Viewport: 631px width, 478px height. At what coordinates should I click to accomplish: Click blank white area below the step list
---------------
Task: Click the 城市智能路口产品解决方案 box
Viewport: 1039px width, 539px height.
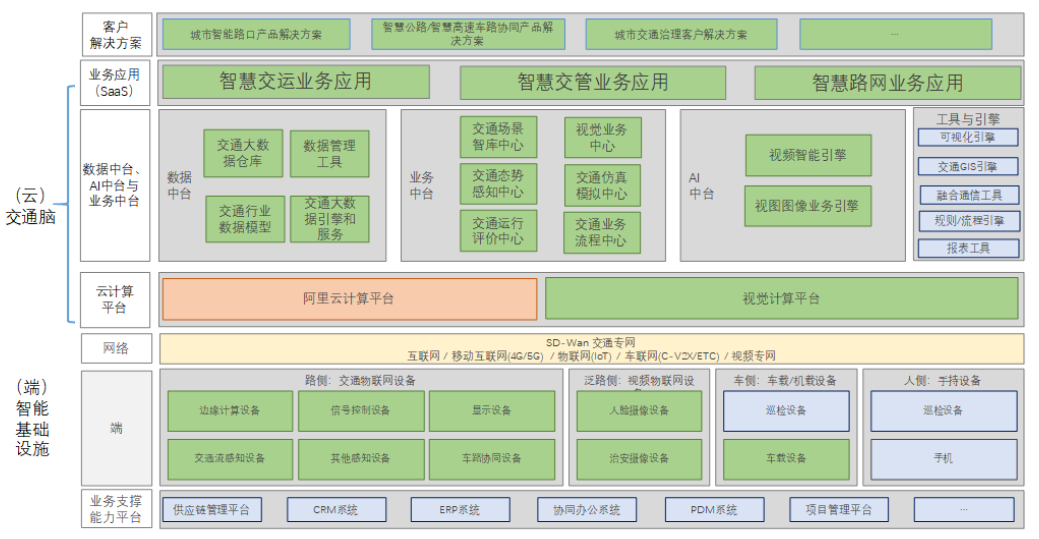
---------------
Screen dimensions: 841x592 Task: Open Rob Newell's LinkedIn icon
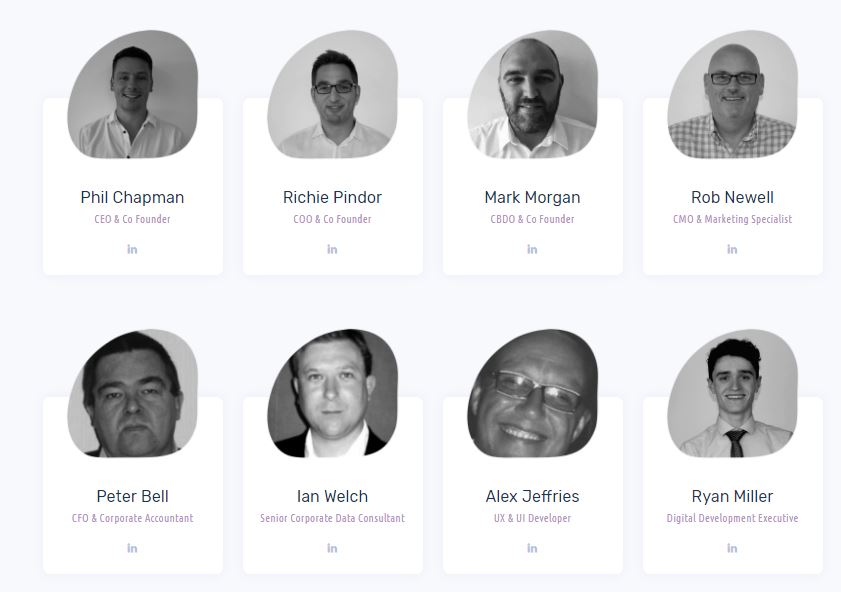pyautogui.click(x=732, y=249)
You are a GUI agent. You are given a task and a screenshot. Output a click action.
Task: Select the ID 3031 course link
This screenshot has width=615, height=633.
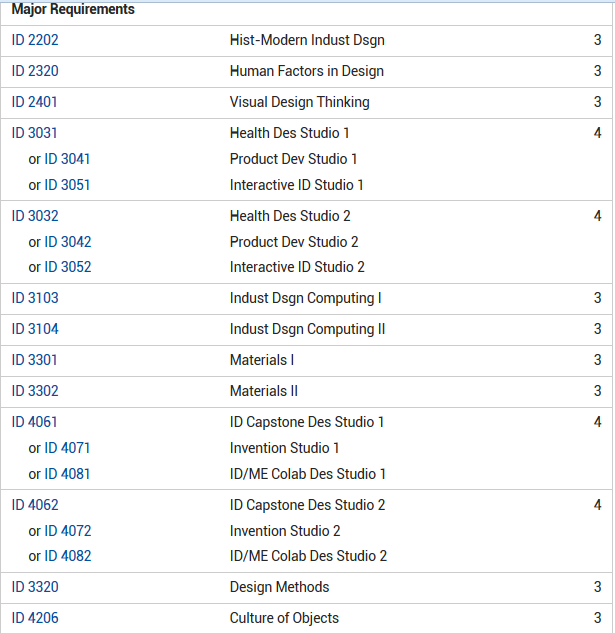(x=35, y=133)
---------------
**Task requirements**
The word "Viewport" appears in some lines above. Return every one of those lines.

**Result below**
Viewport: 631px width, 478px height. At what coordinates should I click to accomplish: Click blank white area below the step list
Viewport: 1039px width, 539px height.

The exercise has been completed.